Categorical model with continuous dependent variable

I am having trouble setting up a Categorical model with the dependence that interests me.

For background, I have a probability which I observe to be an exponentially decaying function of some continuous observable parameter b. So I have a series [b, s] where I observe a binary state s given the continuous parameter b. I am not sure that a logistic regression will correctly capture the dependence on b that I am seeing, so I want to try another approach.

So I want to try modeling the probability as a beta function with a mean that depends on b.

Regardless of whether or not this will be an effective model, I should be able to set it up in pymc3, but I’m running into trouble. In reality I have thousands of samples, which is why I would rather have a continuous dependence on b rather than a bucketed dependence.

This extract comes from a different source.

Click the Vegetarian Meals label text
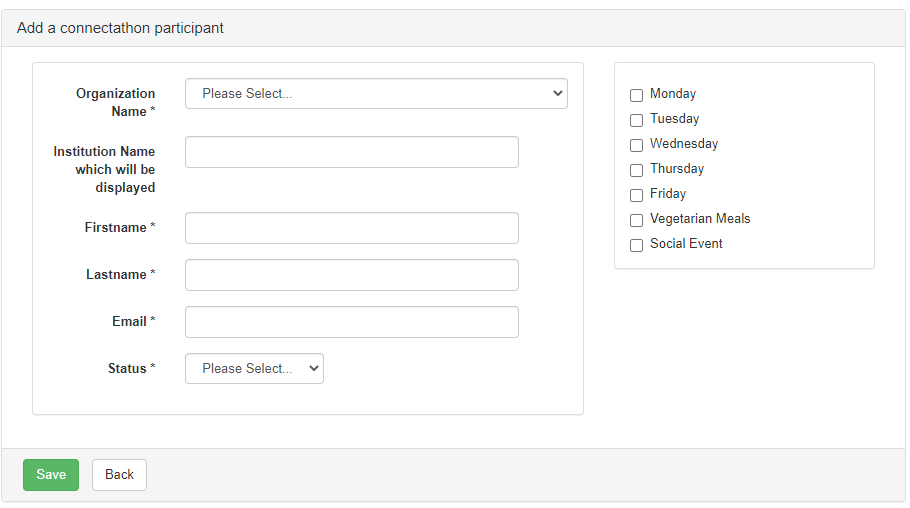The image size is (910, 508). (700, 219)
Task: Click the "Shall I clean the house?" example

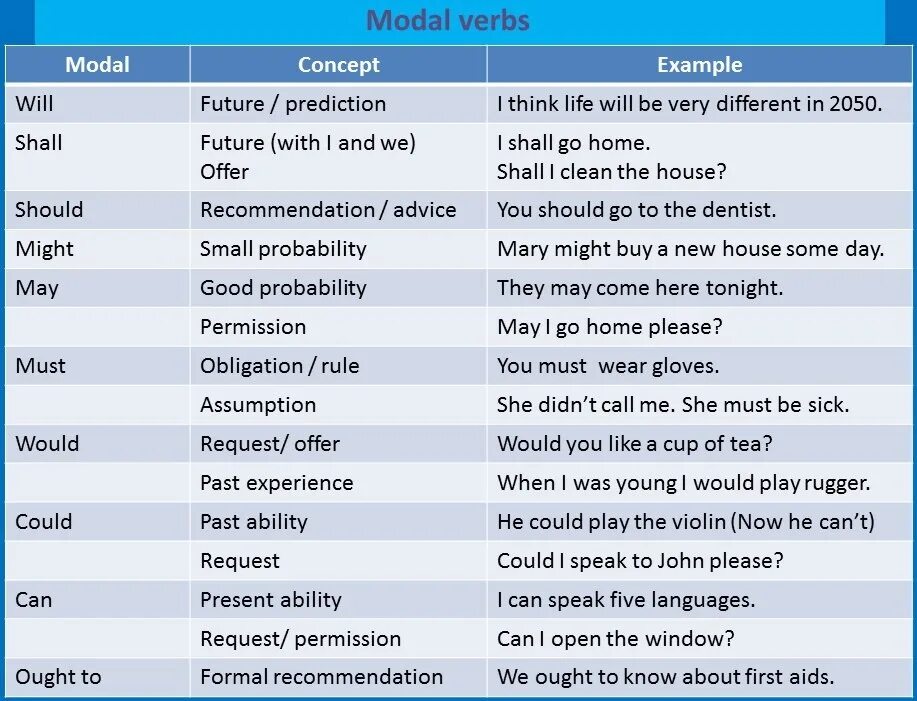Action: click(x=611, y=172)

Here is a toy example of what I’m trying to do:

import numpy as np
import pandas as pd
import pymc3 as pm

b = np.array([100, 120, 150, 200, 1000, 10000, 15000])
s = np.array([1, 0, 1, 1, 0, 0, 0])
s = pd.Categorical(s).codes

model = pm.Model()
with model:
    sd = pm.HalfNormal('sd', sd=1)

    l1 = pm.HalfNormal('l1', sd=100)
    drift = tt.exp(-l1*b)

    p1 = pm.Beta.dist(balance_drift, balance_sd)

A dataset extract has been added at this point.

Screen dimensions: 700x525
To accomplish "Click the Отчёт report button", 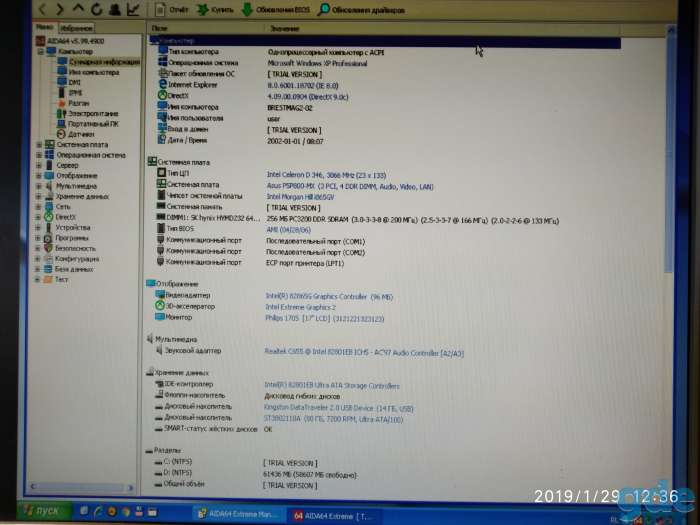I will pos(172,9).
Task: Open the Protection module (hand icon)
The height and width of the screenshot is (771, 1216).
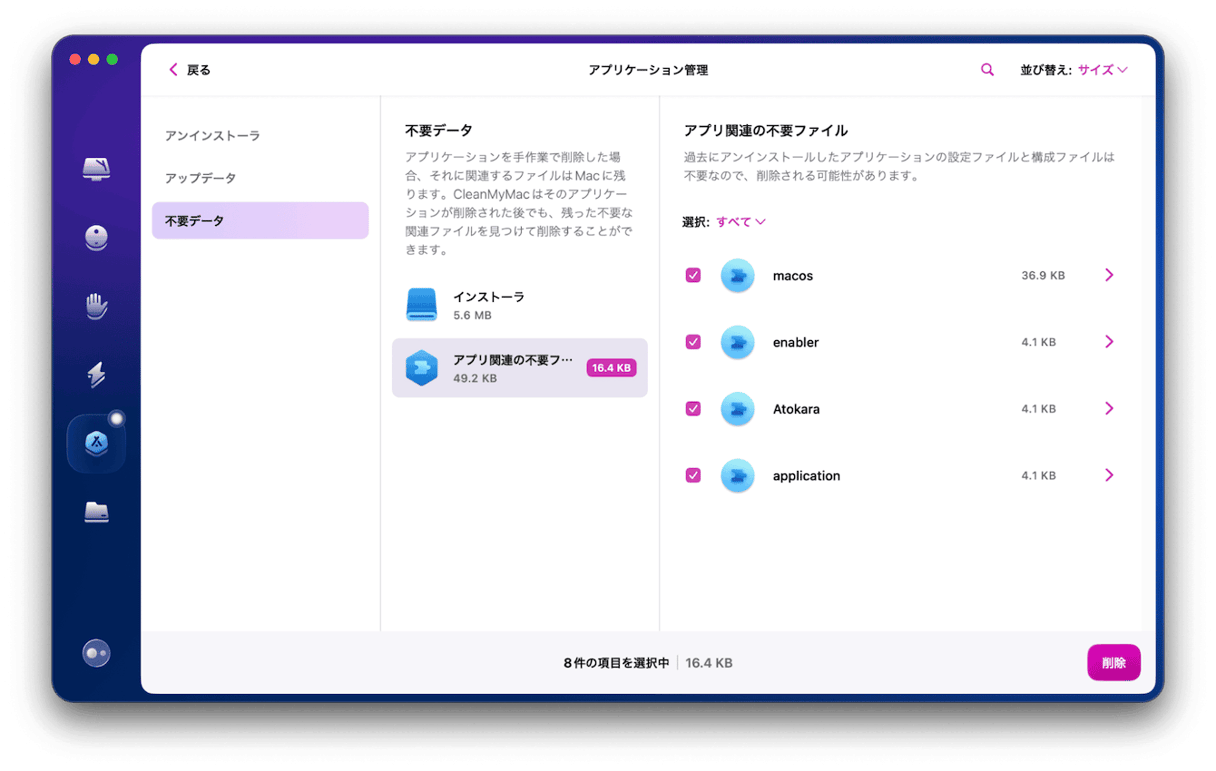Action: pos(95,306)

    obs = pm.Categorical('obs', p=tt.stack([p1, 1.-p1]), observed=s)

The error I observe is

TypeError: unsupported operand type(s) for -: 'float' and 'Beta'

Do you mean beta function or beta distribution? A log-beta function is available as pm.distributions.dist_math.betaln. If you are trying to get a beta distribution you should do p1 = pm.Beta('p', balance_drift, balance_sd)

A beta distribution.

When I make the change that you suggest, the error I get is

The error when converting the test value to that variable type:
Wrong number of dimensions: expected 0, got 1 with shape (7,).

This shows up when constructing ‘obs’, but seems to be coming from the drift term.
Do I need to transpose my data? But it is in an array. And I don’t want a separate Beta for every sample.

If s only has binary value 0 and 1, you should model it as a Bernoulli:
obs = pm.Bernoulli('obs', p=p1, observed=s)

I wanted to start with a simple case, so s is only binary right now. I will add more states later. With Bernoulli, I am still getting the same error though. Here is my new test case, with the changes suggested.

import numpy as np
import pandas as pd
import pymc3 as pm
import theano.tensor as tt

b = np.array([100, 120, 150, 200, 1000, 10000, 15000])
s = np.array([1, 0, 1, 1, 0, 0, 0])
s = pd.Categorical(s).codes

model = pm.Model()
with model:
    l1 = pm.HalfNormal('l1', sd=100)
    drift = tt.exp(-l1*b)
    sd = pm.HalfNormal('sd', sd=1)

    p1 = pm.Beta('p1', drift, sd)

    obs = pm.Bernoulli('obs', p=p1, observed=s)

Have you tried setting shape=7 on p1?

@gBokiau is right you should set the shape=7 on p1.

However, since you said earlier:

You should model p differently and had it multiple with b later on.

Hmmm. Is this a fundamental math problem, or just a limitation of pymc3?

So suppose I have many samples of some substance which changes state spontaneously. Like time bombs. All my samples have different ages. I want to estimate the half-life of my samples. So I have a series [a, s] where age is a continuous variable, and s is either “live” or “exploded”. How should I set up the calibration of the half-life, in pymc3?

One thought is to define a new quantity c(A) = count(s = 1 & a < A)/count(a < A), and fit that directly. ?

I also know that logistic regression is often used for modeling probabilities, but it’s not clear to me that it would be a natural model for a half-life (or, what I’m after next, a linear combination of half-lives).

In your setting, you are trying to find a function which map f(a) --> p, and pi(s|a) = Bernoulli(p) = Bernoulli(f(a))

In a logistic regression setting, f(a) is a logistic transformation of a linear function X*beta
In your example above, f(a) is a stochastic function that maps a exp(-l1*b) and sd into p. Since exp(-l1*b) takes a array as input, the final output p1 is also an array (1d tensor)

I hope this clear things up for you a bit.

Right, except it’s f(b). Sorry for renaming b -> a.

If I really do need a separate Beta for every sample, that is a lot of betas!

Yes that’s a lot of Betas, usually, you should infer the parameter in the function f() (l1 and sd), instead of the output p.